Stefano Maffulli stef@zoomata.com
[...] I am sure that everybody agrees that GPL and LGPL are more important than GFDL :)
I think *updating* the FDL is more important than updating the GPLs. As far as we know, we have working GPLs, but we have a FDL which can't be used for free software and is causing divisions. There are tutorials appearing under FDL, but you can't derive free software from the example code presented! This is important to fix and the FSF could help free software by fixing all of them at once.
[next comment appears out of order]
During the GPLv3 launch a new version of the GFDL has been announced *as ready to ship* by Moglen. It will be released soon. So the GFDL issue can be set aside, for a moment. [...]

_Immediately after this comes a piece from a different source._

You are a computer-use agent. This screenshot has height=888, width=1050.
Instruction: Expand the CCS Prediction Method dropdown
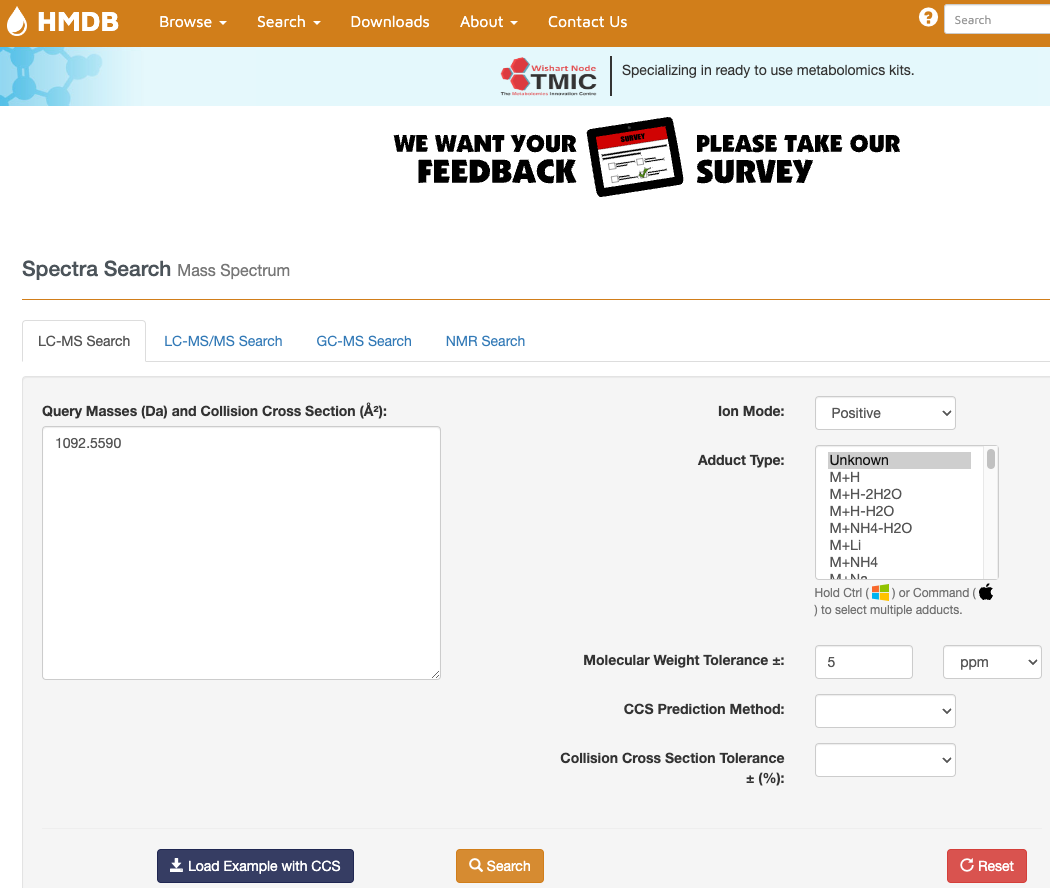(885, 710)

Like Deming said, "In god we trust, all others bring data"
Debian has put off resolving the FDL bugs in main for so long, but now it is addressing them more, and I doubt vapourware will change that. Please publish the draft, even if its revision is post-GPLv3.
I think that the GPLv3 process is a good compromise between openness and control of the results. Apache Foundation recently updated its license and afaik the Apache community had such an open and participated process. Am I wrong? How would you have done the process?
I agree that it compromises on openness. Who are secret juntas A-E and will their proceedings be public?
I would have used an international, multi-site, multi-speaker tour to introduce the draft and process. The process should be something familiar to hackers, such as a powerful bug tracking system with severities and topic tags to track issues, allowing multiple protocols to be used and not requiring a particular browser featureset, with volunteers acting as helpers, proxies and intermediaries when people won't or can't participate openly.
How the devil could that have got out of control? It uses skills that FSF should already have available, unlike a large political caucus structure, which looks strange for hackers and easy for the uncooperative to subvert.
The process being used so far is a conference in the homeland of the DMCA, a Big-Business-friendly launch press release, a web site with poor accessibility, and committees to filter comments into group statements for leaders to consider. It all seems rather similar to the Vienna process to me. Sorry, but if it looks like a duck, I ask: will it quack like a duck?
I'm not sure how Apache updated their licence. I didn't see much of the process, I didn't find it on www.apache.org and I vaguely remember someone from ASF throwing trademark allegations into debian-legal which may or may not have been related.